- _TASK REQUIREMENTS_: Beginning at the line containing "Aspect/ (54, 1071)", repeat each line below exactly up to and including the line containing "RICHMOND HENTY (1210, 922)". Do not repeat the pictures.

- _PROVIDED INFORMATION_:

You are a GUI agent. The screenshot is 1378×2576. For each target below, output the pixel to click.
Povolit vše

==

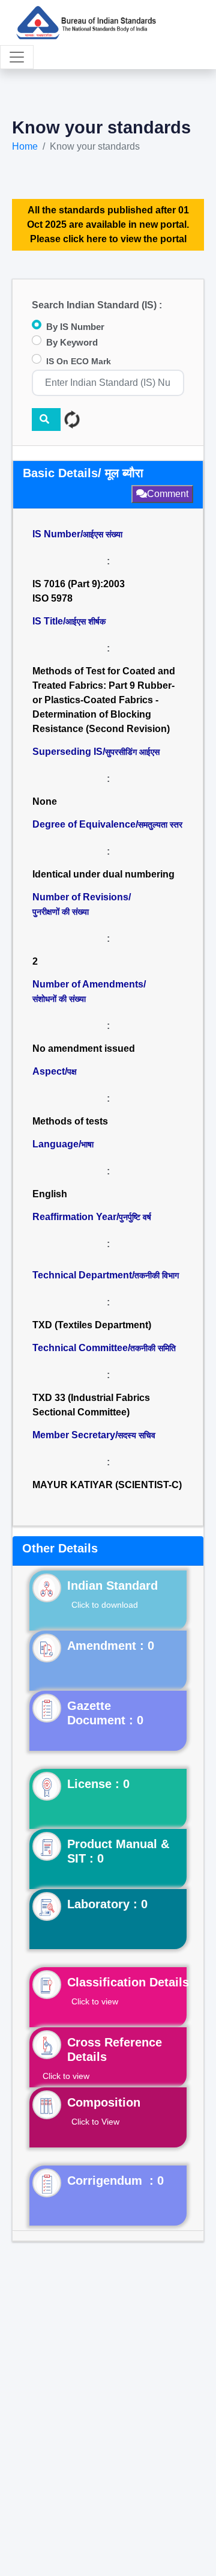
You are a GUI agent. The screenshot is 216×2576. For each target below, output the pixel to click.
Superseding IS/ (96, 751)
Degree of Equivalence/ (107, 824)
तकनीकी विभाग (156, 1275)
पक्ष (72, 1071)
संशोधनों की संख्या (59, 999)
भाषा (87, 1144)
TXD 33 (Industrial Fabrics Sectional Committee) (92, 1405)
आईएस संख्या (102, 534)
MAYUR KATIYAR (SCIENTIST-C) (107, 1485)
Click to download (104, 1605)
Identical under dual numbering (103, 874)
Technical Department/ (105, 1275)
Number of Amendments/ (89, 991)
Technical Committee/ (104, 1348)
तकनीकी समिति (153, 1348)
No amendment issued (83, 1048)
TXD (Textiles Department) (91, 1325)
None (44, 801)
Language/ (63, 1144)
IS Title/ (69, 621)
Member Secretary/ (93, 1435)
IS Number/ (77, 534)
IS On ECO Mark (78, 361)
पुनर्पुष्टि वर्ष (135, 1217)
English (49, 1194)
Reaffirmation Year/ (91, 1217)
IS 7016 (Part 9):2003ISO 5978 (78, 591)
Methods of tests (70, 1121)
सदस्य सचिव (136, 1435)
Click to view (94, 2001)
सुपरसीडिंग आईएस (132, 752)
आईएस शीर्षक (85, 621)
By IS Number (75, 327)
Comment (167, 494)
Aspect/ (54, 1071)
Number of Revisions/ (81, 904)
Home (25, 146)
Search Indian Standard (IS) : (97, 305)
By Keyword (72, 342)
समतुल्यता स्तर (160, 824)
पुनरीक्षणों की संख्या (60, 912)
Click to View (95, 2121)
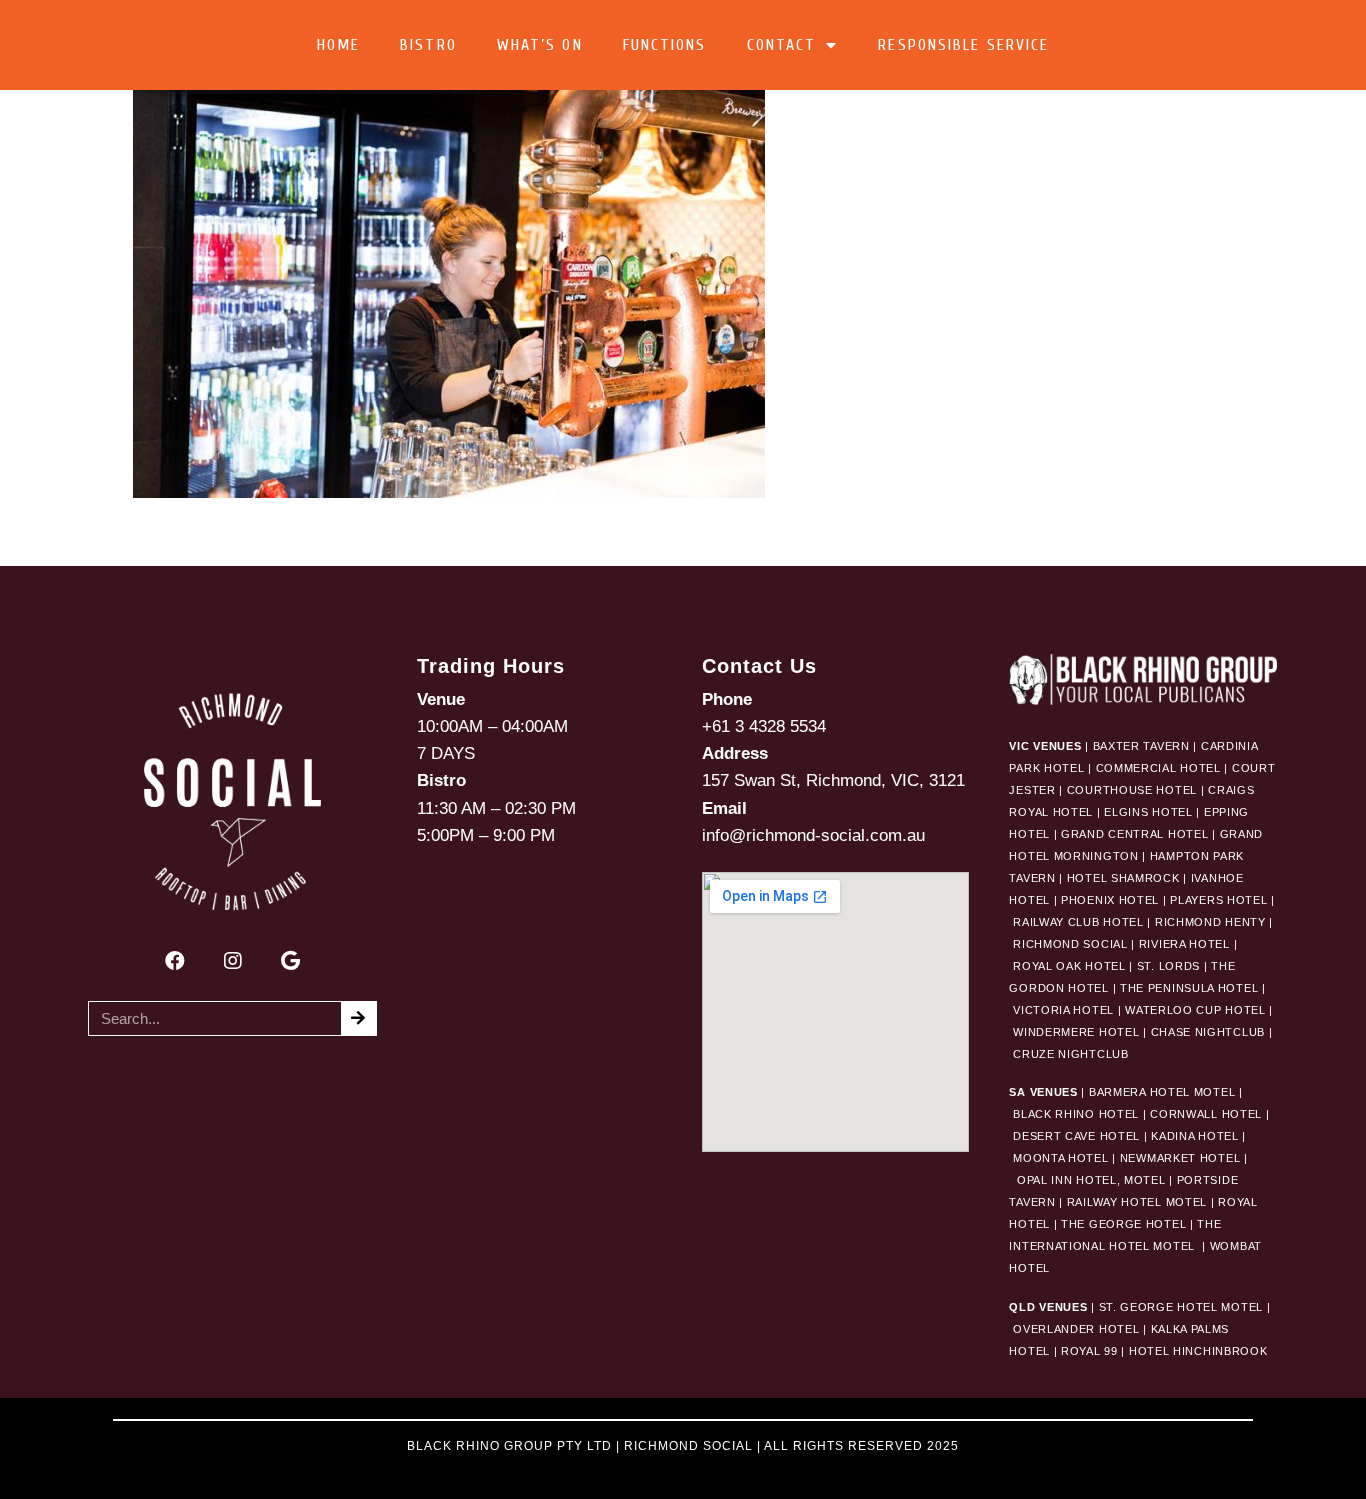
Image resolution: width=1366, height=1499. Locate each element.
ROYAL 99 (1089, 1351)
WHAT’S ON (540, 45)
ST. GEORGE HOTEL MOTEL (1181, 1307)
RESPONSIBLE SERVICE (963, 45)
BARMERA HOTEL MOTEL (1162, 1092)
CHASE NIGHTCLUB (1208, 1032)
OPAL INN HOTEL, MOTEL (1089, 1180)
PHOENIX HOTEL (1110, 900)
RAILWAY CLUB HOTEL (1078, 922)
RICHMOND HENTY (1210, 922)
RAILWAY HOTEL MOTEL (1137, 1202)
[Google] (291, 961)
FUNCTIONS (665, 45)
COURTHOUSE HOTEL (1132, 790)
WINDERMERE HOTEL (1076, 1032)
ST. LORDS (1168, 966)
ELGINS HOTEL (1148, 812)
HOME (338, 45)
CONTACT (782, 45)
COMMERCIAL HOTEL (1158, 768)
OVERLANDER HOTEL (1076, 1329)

- _ANSWER TO THE PROBLEM_:
Aspect/ (54, 1071)
Number of Revisions/ (81, 904)
Home (25, 146)
Search Indian Standard (IS) : (97, 305)
By Keyword (72, 342)
समतुल्यता स्तर (160, 824)
पुनरीक्षणों की संख्या (60, 912)
Click to View (95, 2121)
Image resolution: width=1366, height=1499. Locate each element.
ROYAL 99 (1089, 1351)
WHAT’S ON (540, 45)
ST. GEORGE HOTEL MOTEL (1181, 1307)
RESPONSIBLE SERVICE (963, 45)
BARMERA HOTEL MOTEL (1162, 1092)
CHASE NIGHTCLUB (1208, 1032)
OPAL INN HOTEL, MOTEL (1089, 1180)
PHOENIX HOTEL (1110, 900)
RAILWAY CLUB HOTEL (1078, 922)
RICHMOND HENTY (1210, 922)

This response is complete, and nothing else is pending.